*What is required*
Please find every line in the records below that contains the word "each", and copy it.
___ Available records ___
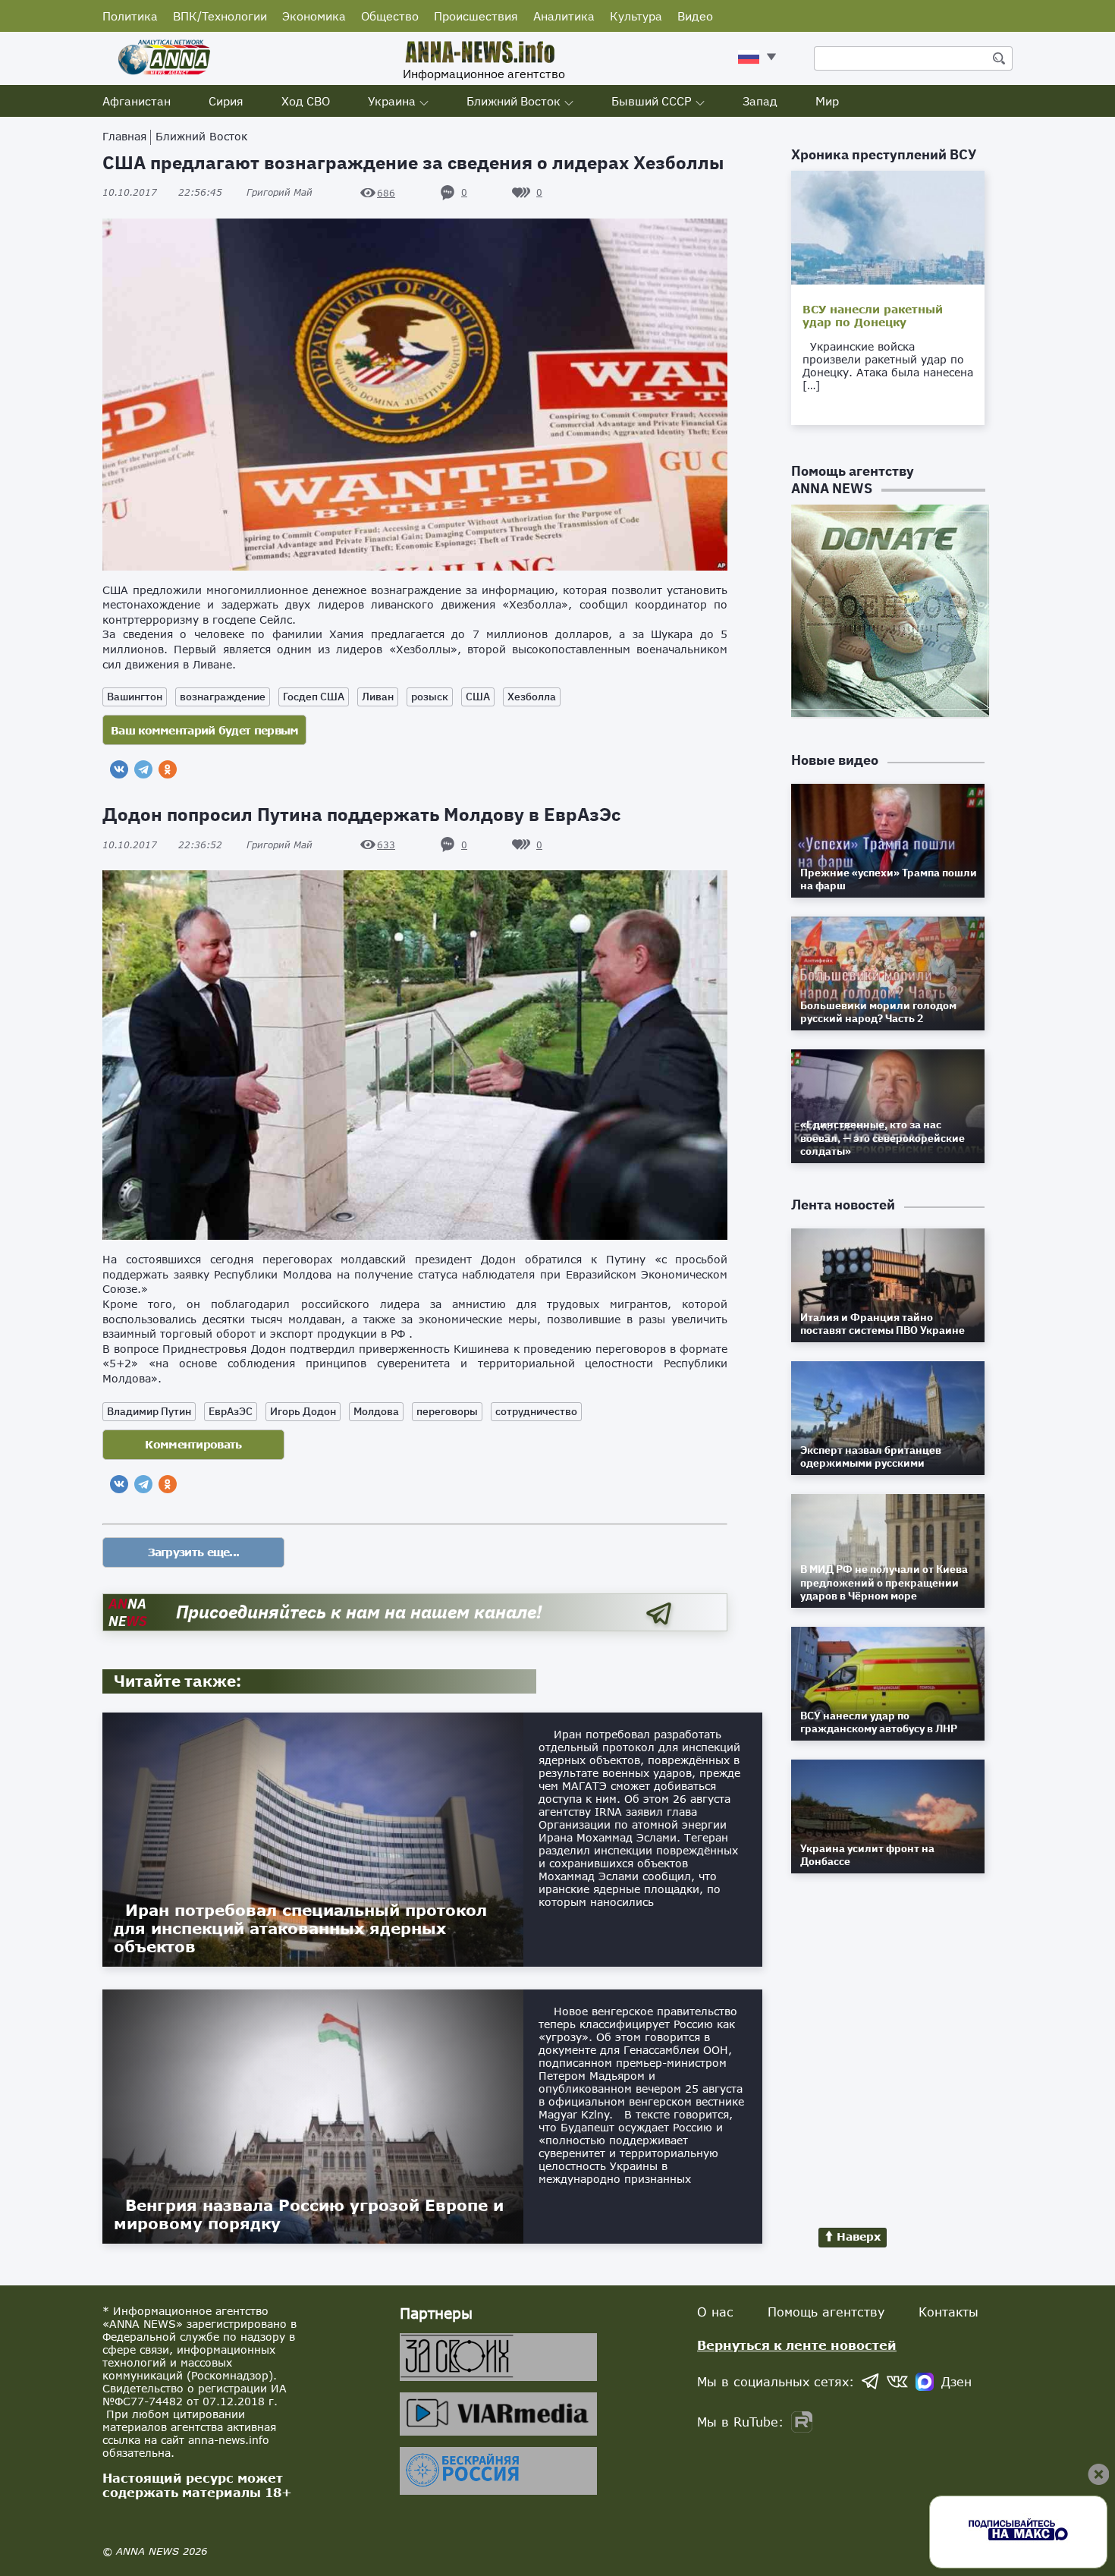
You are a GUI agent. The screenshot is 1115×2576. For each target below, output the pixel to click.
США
___
___ Available records ___
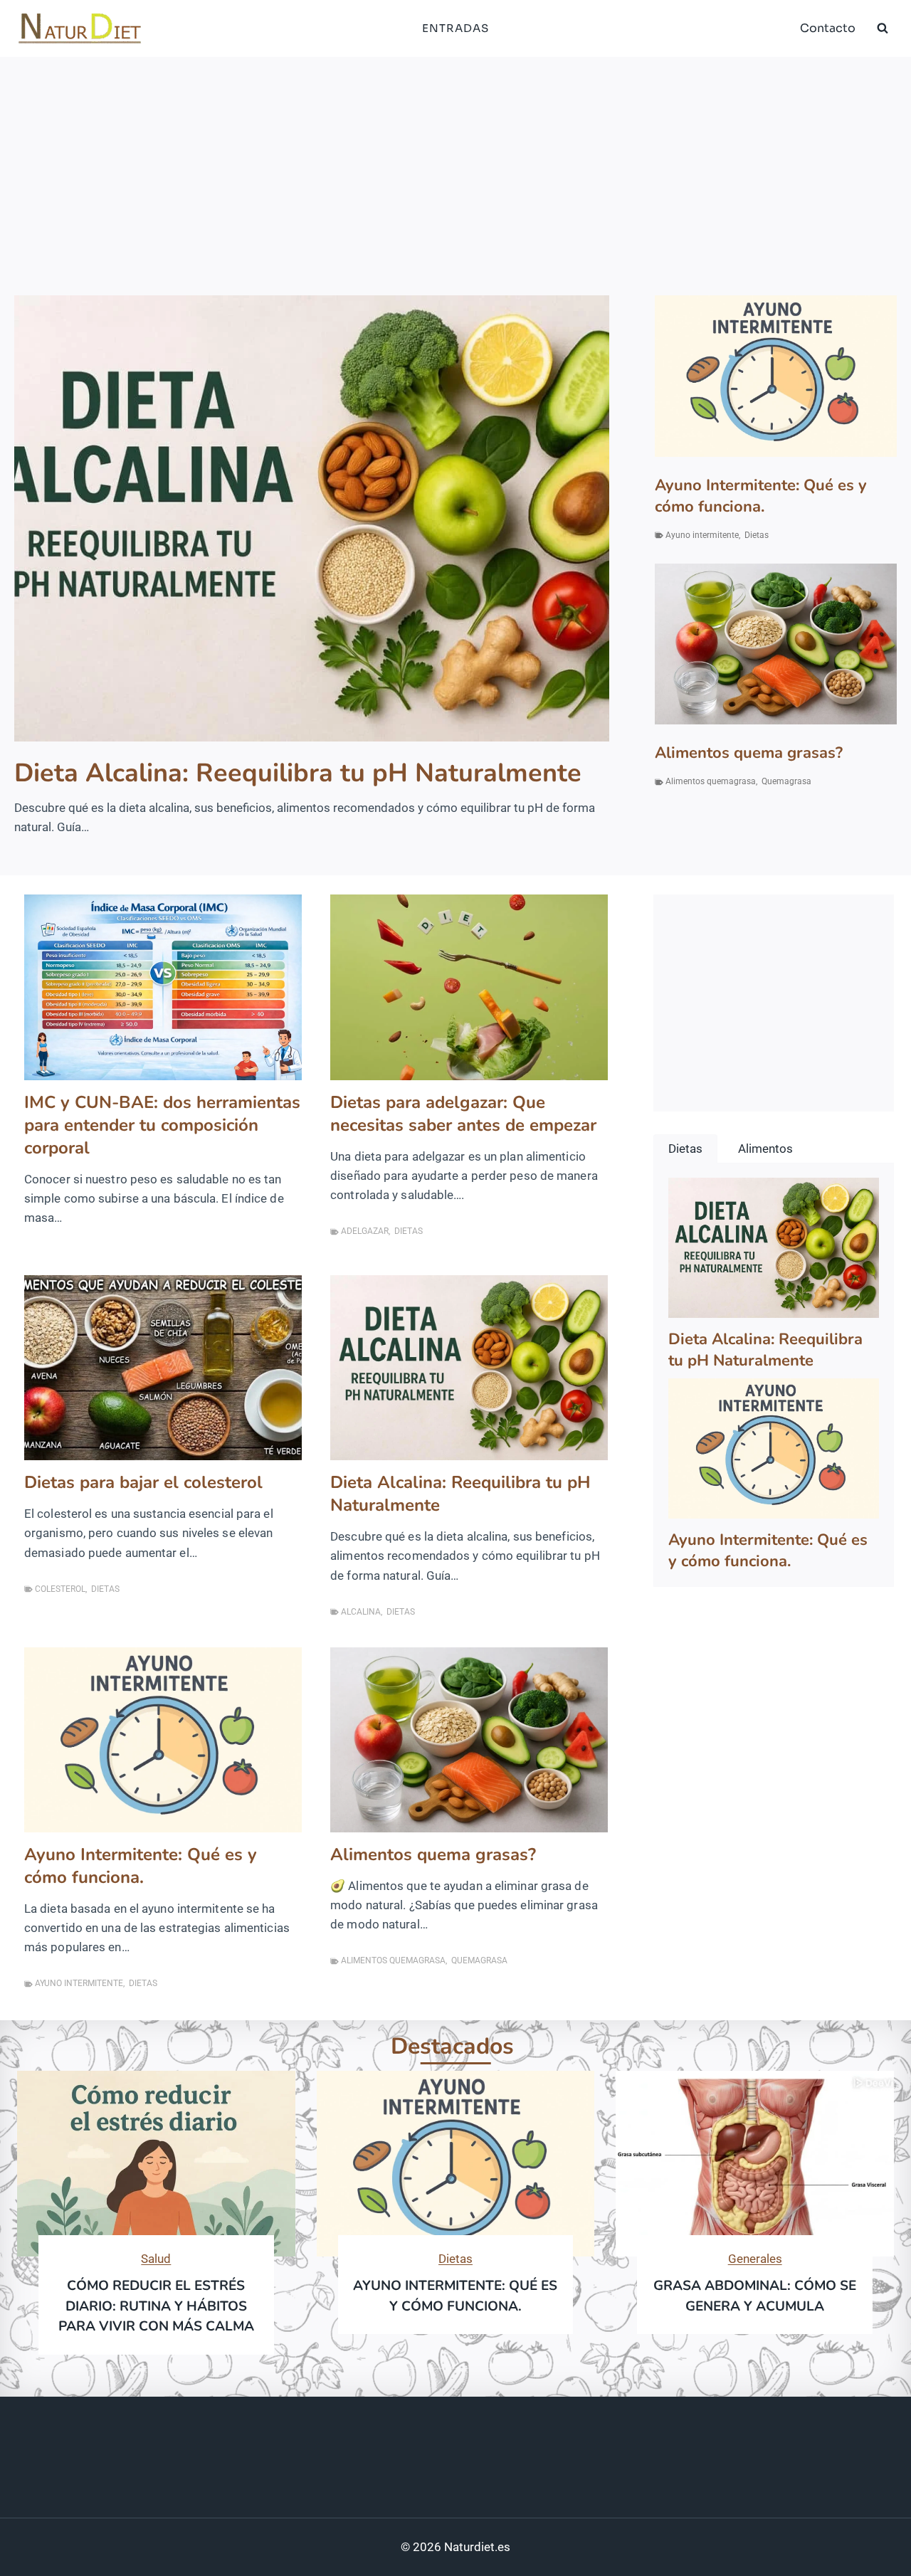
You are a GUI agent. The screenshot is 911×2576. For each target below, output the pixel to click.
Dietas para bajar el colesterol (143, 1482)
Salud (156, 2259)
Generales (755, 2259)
___
___ Available records ___
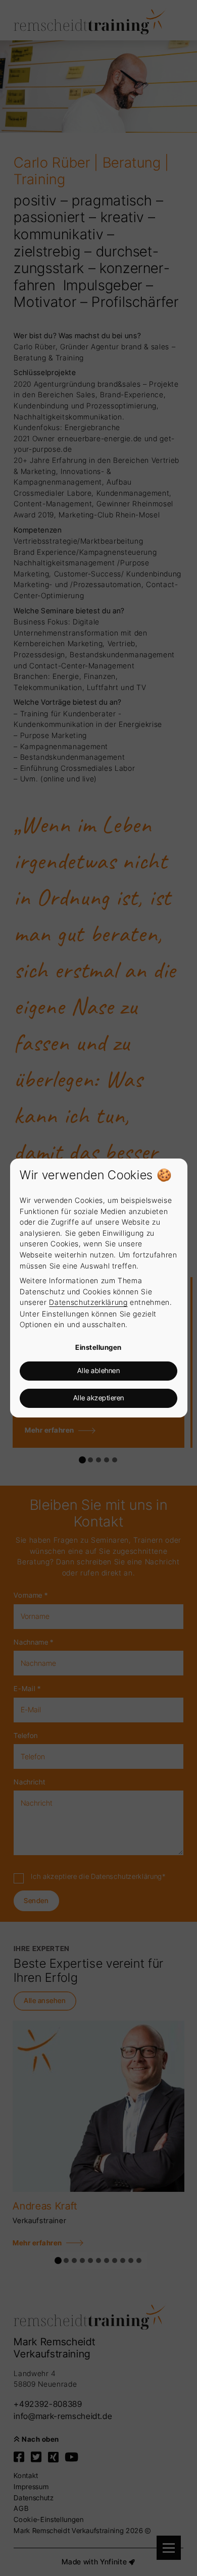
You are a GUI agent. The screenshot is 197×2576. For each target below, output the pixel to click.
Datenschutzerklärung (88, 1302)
___
*Answer area*
You are a GUI agent. The screenshot is 1115×2576. For each target below, output the pixel to click.
You are a GUI agent. The screenshot is 911×2576. For each target below, output the pixel to click.
You are a GUI agent. The screenshot is 197×2576. For each target below, output the pixel to click.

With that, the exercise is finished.